Oliver Sacks, who died on August 30, was a longstanding contributor of thirty essays to The New York Review of Books. His last published article, below, appears in the Review’s September 24 issue.
Walter B., an affable, outgoing man of forty-nine, came to see me in 2006. As a teenager, following a head injury, he had developed epileptic seizures—these first took the form of attacks of déjà vu that might occur dozens of times a day. Sometimes he would hear music that no one else could hear. He had no idea what was happening to him and, fearing ridicule or worse, kept his strange experiences to himself.
Finally he consulted a physician who made a diagnosis of temporal lobe epilepsy and started him on a succession of antiepileptic drugs. But his seizures—both grand mal and temporal lobe seizures—became more frequent. After a decade of trying different antiepileptic drugs, Walter consulted another neurologist, an expert in the treatment of “intractable” epilepsy, who suggested a more radical approach—surgery to remove the seizure focus in his right temporal lobe. This helped a little, but a few years later, a second, more extensive operation was needed. The second surgery, along with medication, controlled his seizures more effectively but almost immediately led to some singular problems.
Walter, previously a moderate eater, developed a ravenous appetite. “He started to gain weight,” his wife later told me, “and his pants changed three sizes in six months. His appetite was out of control. He would get up in the middle of the night and eat an entire bag of cookies, or a block of cheese with a large box of crackers.”
“I ate everything in sight,” Walter said. “If you put a car on the table, I would have eaten it.” He became very irritable, too, he told me:
I raged for hours at inappropriate things at home (no socks, no rye bread, perceived criticisms). Driving home from work a driver squeezed me on a merge. I accelerated and cut him off. I rolled my window down, gave him the finger, and began screaming at him, and threw a metal coffee mug and hit his car. He called the police from his cell. I was pulled over and ticketed.
Walter’s attention assumed an all-or-none quality. “I became distracted so easily,” he said, “that I couldn’t get anything started or done.” Yet he was also prone to getting “stuck” in various activities—playing the piano, for example, for eight or nine hours at a time.
Even more disquieting was the development of an insatiable sexual appetite. “He wanted to have sex all the time,” his wife said.
He went from being a very compassionate and warm partner to just going through the motions. He didn’t remember having just been intimate…. He wanted sex constantly after his surgery…at least five or six times a day. He also gave up on foreplay. He would always want to get right to it.
There were only fleeting moments of satiety, and within seconds of orgasm, he wanted intercourse again and again. When his wife became exhausted, he turned to other outlets. Walter had always been a devoted and thoughtful husband, but now his sexual desires, his urges, spread beyond the monogamous heterosexual relationship he had enjoyed with his wife.
It was morally inconceivable for him to force his sexual attentions on a man, woman, or child—Internet pornography, he felt, was the least harmful answer; it could provide some sort of release and satisfaction, even if only in fantasy. He spent hours masturbating in front of his computer screen while his wife slept.
After he started viewing adult pornography, various websites solicited him to purchase and download child pornography, and he did. He became curious, too, about other forms of sexual stimulation—with men, with animals, with fetishes.1 Alarmed and ashamed of these new compulsions, so alien to his previous sexual nature, Walter found himself engaged in a grim struggle for control. He continued to go to work, to go out socially, to meet his friends for meals or movies. During these times he was able to keep his compulsions in check, but at night, alone, he gave in to his urges. Deeply ashamed, he told no one of his predicament, living a double life for more than nine years.

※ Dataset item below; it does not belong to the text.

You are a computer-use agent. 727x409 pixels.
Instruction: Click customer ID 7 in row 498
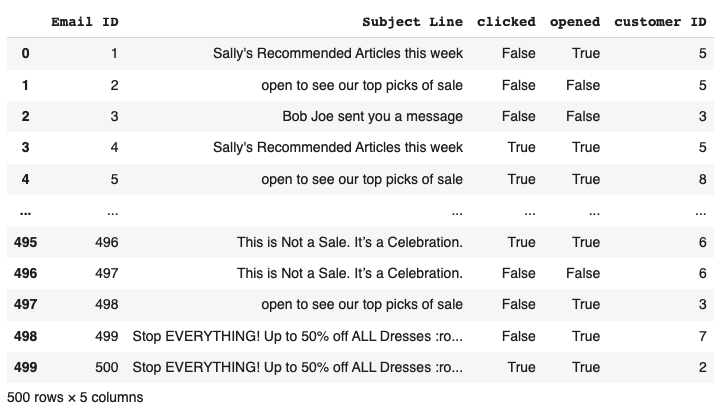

Then the inevitable happened, and federal agents came to Walter’s house to arrest him for possession of child pornography. This was terrifying, but it was also a relief, because he no longer had to hide or dissimulate—he called it “coming out of the shadows.” His secret was exposed now to his wife and his children, and to his physicians, who immediately put him on a combination of drugs that diminished—indeed, virtually abolished—his sexual drive, so that he went from insatiable libido to almost no libido at all. His wife told me that his behavior instantly “reverted back to loving and compassionate.” It was, she said, as if “a faulty switch was turned off”—a switch that had no middle position between on and off.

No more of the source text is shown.